Least squares in calibration: dealing with uncertainty in x.

The least-squares (LS) analysis of data with error in x and y is generally thought to yield best results when carried out by minimizing the "total variance" (TV), defined as the sum of the properly weighted squared residuals in x and y. Alternative "effective variance" (EV) methods project the uncertainty in x into an effective contribution to that in y, and though easier to employ are considered to be less reliable. In the case of a linear response function with both sigma(x) and sigma(y) constant, the EV solutions are identically those from ordinary LS; and Monte Carlo (MC) simulations reveal that they can actually yield smaller root-mean-square errors than the TV method.
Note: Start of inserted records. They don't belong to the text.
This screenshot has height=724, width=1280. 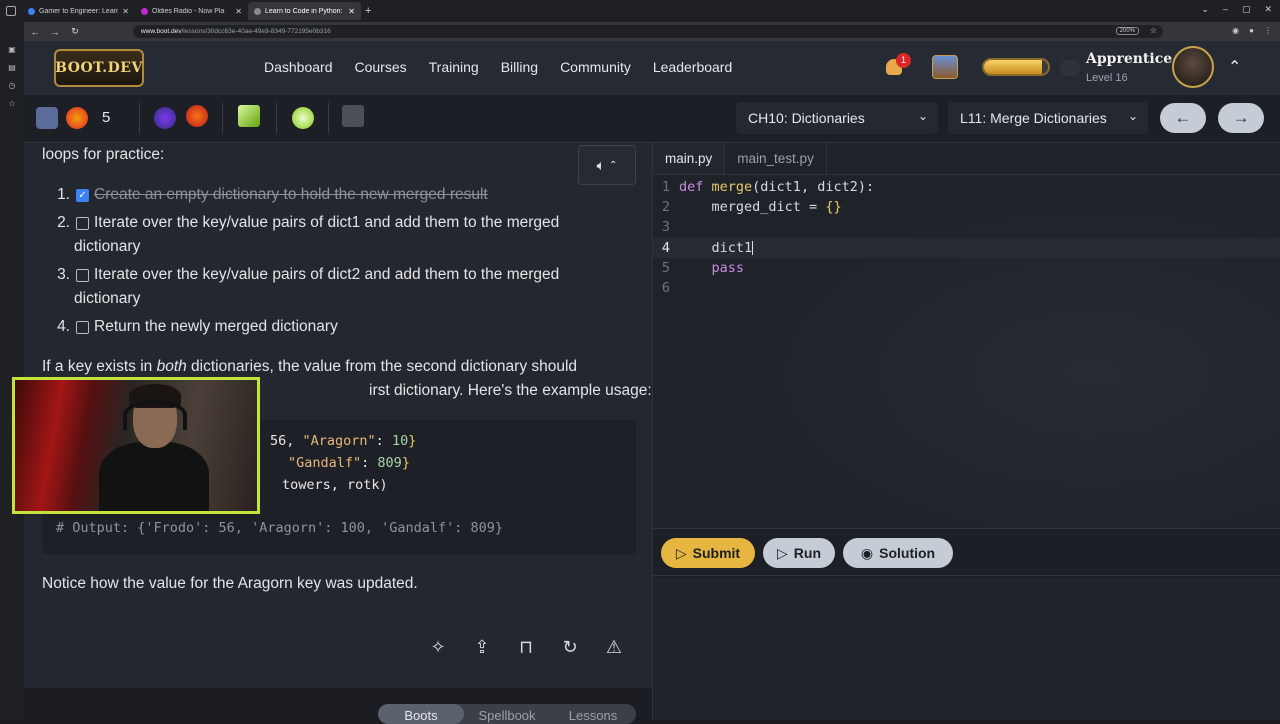 I want to click on user-rank: Apprentice, so click(x=1130, y=59).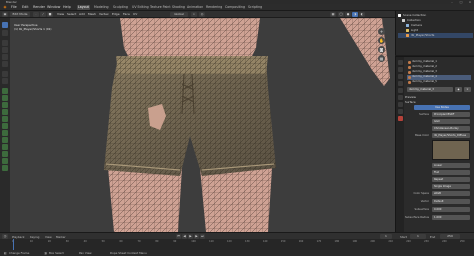 The width and height of the screenshot is (474, 256). What do you see at coordinates (14, 8) in the screenshot?
I see `menu-file: File` at bounding box center [14, 8].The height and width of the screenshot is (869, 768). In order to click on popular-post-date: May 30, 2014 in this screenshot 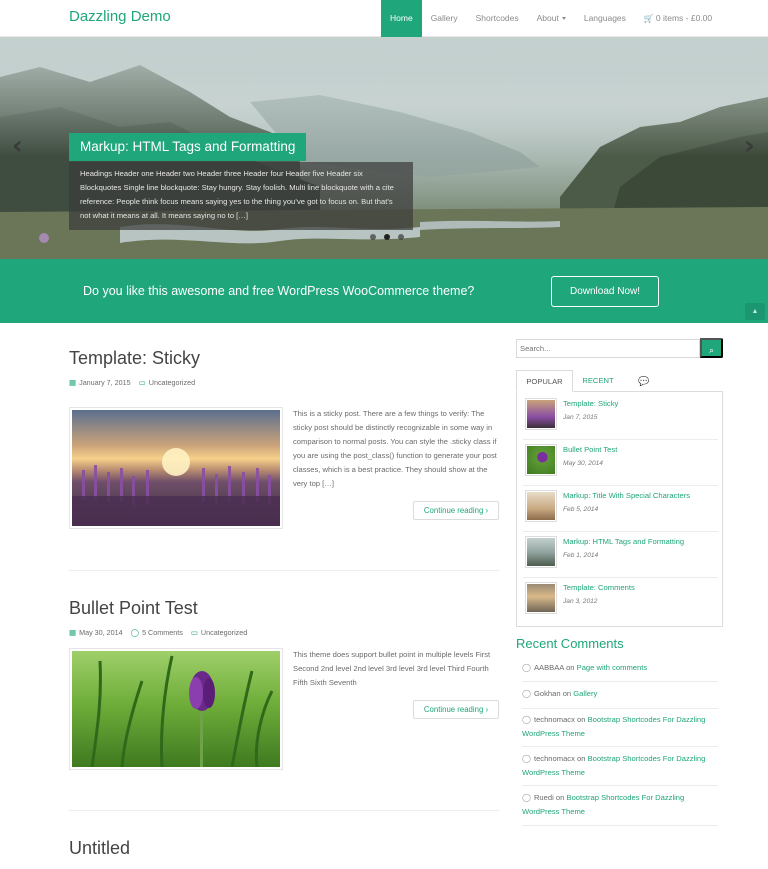, I will do `click(583, 464)`.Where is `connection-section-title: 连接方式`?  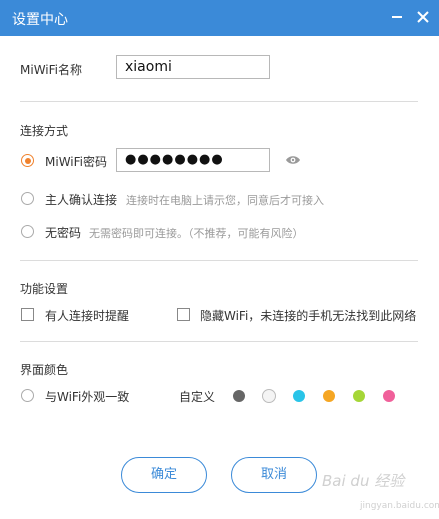 connection-section-title: 连接方式 is located at coordinates (44, 131).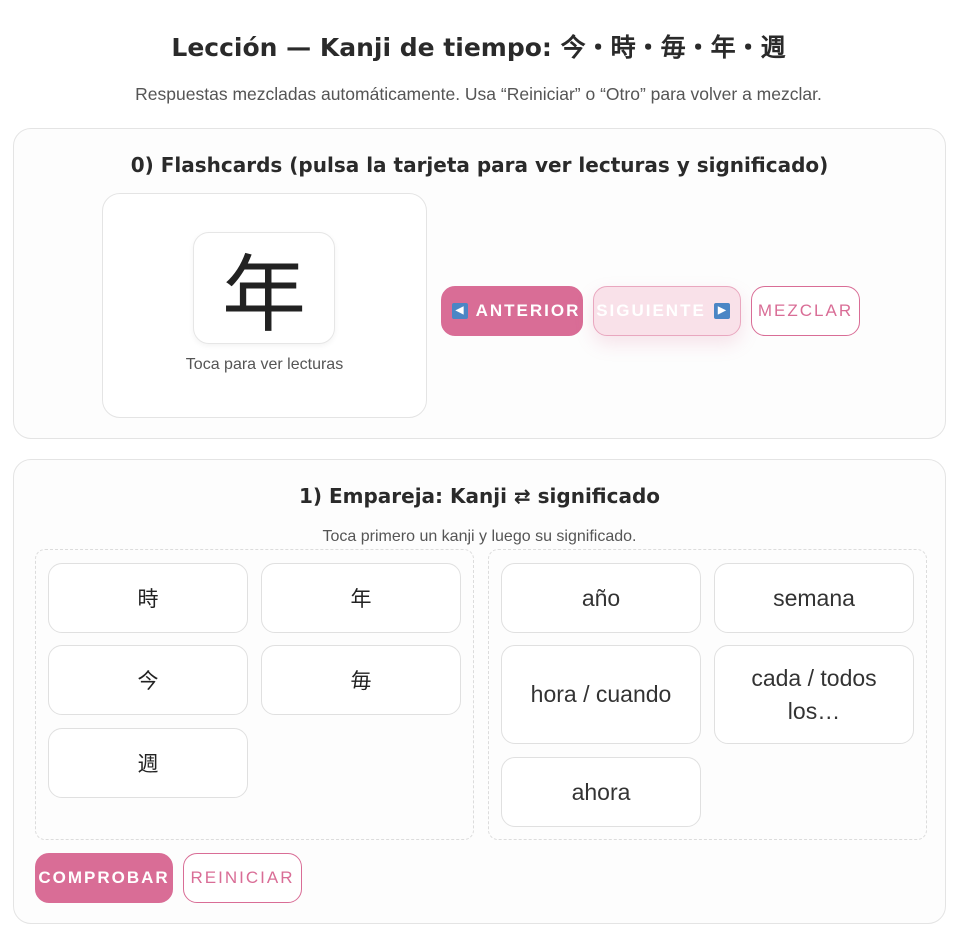 This screenshot has width=957, height=936. Describe the element at coordinates (722, 311) in the screenshot. I see `arrow-right-icon: ▶` at that location. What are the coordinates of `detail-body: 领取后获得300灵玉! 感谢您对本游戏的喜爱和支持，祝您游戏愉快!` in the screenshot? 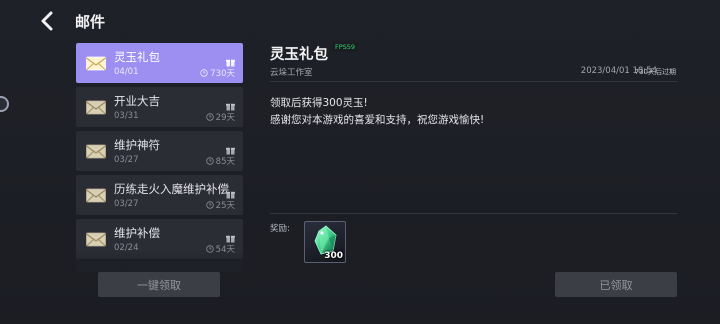 It's located at (377, 112).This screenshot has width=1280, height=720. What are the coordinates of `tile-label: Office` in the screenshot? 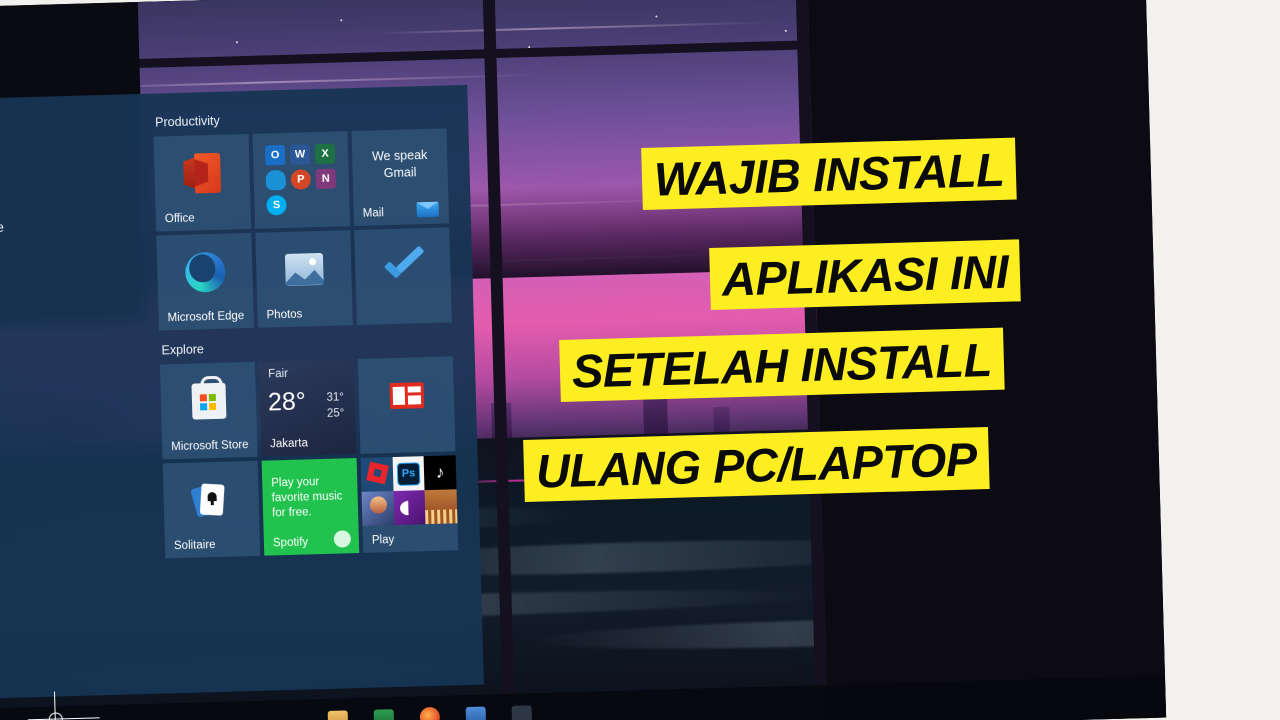 It's located at (180, 219).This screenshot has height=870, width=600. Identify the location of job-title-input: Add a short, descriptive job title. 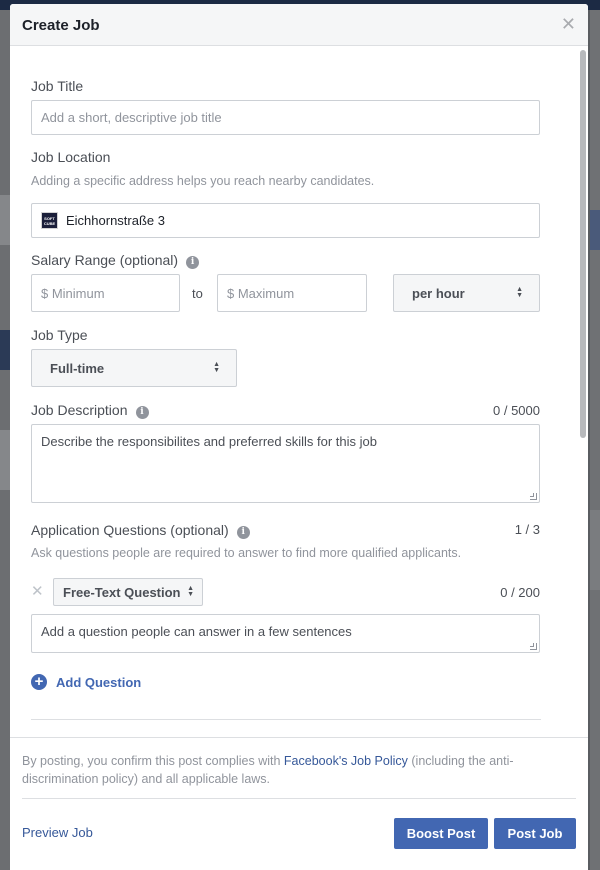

Furthermore, the biases can be predicted from theory based on inverse regression--x upon y when x is error-free and y is uncertain--which yields a bias factor proportional to the ratio sigma(x)(2)/sigma(xm)(2) of the random-error variance in x to the model variance. The MC simulations confirm that the biases are essentially independent of the error in y, hence correctable. With such bias corrections, the better performance of the EV method in estimating the parameters translates into better performance in estimating the unknown (x(0)) from measurements (y(0)) of its response. The predictability of the EV parameter biases extends also to heteroscedastic y data as long as sigma(x) remains constant, but the estimation of x(0) is not as good in this case. When both x and y are heteroscedastic, there is no known way to predict the biases. However, the MC simulations suggest that for proportional error in x, a geometric x-structure leads to small bias and comparable performance for the EV and TV methods.